EXTRACTED ENTRIES:
* * * * * * *

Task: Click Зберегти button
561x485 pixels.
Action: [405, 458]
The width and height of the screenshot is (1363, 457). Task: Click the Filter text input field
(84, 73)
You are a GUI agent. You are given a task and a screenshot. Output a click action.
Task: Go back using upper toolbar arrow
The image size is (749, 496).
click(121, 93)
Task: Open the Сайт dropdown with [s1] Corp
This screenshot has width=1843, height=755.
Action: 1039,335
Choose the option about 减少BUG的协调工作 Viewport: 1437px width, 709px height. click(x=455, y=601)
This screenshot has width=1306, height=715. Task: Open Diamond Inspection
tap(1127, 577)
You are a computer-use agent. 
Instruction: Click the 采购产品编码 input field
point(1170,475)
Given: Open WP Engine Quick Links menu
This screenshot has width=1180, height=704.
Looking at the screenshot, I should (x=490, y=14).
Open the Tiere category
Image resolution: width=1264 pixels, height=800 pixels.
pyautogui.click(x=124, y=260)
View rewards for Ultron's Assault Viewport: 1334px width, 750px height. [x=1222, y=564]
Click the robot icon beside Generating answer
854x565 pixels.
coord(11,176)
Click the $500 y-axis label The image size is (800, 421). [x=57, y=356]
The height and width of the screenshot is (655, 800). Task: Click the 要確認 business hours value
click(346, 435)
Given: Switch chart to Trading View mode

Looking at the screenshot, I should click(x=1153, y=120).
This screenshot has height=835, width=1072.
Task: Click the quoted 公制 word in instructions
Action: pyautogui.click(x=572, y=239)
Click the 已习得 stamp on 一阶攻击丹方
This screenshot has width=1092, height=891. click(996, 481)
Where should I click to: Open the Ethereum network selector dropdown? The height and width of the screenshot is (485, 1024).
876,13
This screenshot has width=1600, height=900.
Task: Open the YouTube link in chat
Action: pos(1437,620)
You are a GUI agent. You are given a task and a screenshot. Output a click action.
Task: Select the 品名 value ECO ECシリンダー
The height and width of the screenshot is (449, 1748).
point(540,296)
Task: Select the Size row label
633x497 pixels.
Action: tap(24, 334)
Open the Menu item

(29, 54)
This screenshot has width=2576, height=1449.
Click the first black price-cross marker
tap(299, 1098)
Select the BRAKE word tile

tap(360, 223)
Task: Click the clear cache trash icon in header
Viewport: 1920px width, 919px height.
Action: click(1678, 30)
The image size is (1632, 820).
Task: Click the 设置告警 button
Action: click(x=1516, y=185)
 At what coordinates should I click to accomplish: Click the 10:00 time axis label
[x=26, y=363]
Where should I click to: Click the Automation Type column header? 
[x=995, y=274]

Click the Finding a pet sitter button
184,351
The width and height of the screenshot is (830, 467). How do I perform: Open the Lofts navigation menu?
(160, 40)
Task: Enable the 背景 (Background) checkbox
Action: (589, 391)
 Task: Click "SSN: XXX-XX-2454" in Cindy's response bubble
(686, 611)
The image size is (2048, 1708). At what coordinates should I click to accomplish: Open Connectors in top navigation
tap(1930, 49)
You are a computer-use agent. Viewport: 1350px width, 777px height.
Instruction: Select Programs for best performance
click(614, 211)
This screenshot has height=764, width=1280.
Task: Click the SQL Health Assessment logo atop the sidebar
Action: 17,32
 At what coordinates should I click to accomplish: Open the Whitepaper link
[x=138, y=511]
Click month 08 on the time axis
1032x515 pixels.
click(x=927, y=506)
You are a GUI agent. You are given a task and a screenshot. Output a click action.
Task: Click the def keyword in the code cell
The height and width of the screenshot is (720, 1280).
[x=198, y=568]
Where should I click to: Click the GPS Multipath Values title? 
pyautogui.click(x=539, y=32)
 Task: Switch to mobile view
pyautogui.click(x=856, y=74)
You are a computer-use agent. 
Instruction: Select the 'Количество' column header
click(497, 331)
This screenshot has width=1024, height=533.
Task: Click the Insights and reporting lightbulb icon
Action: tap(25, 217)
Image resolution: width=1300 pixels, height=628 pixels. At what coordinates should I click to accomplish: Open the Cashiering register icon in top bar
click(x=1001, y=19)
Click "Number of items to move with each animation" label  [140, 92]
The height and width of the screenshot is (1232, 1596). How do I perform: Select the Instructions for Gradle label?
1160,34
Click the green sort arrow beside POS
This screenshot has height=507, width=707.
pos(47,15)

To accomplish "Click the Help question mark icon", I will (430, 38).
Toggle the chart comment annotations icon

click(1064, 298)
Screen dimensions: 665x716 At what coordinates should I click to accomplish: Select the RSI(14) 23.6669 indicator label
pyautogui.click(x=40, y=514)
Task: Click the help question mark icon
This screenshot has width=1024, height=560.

* * * * * * *

EXERCISE TASK:
Print the records between the line holding "Choose the option" and the line holding "click(346, 435)", inclusive, reproducing each line exactly.

THE RESULT:
Choose the option about 减少BUG的协调工作 Viewport: 1437px width, 709px height. click(x=455, y=601)
This screenshot has width=1306, height=715. Task: Open Diamond Inspection
tap(1127, 577)
You are a computer-use agent. 
Instruction: Click the 采购产品编码 input field
point(1170,475)
Given: Open WP Engine Quick Links menu
This screenshot has width=1180, height=704.
Looking at the screenshot, I should (x=490, y=14).
Open the Tiere category
Image resolution: width=1264 pixels, height=800 pixels.
pyautogui.click(x=124, y=260)
View rewards for Ultron's Assault Viewport: 1334px width, 750px height. [x=1222, y=564]
Click the robot icon beside Generating answer
854x565 pixels.
coord(11,176)
Click the $500 y-axis label The image size is (800, 421). [x=57, y=356]
The height and width of the screenshot is (655, 800). Task: Click the 要確認 business hours value
click(346, 435)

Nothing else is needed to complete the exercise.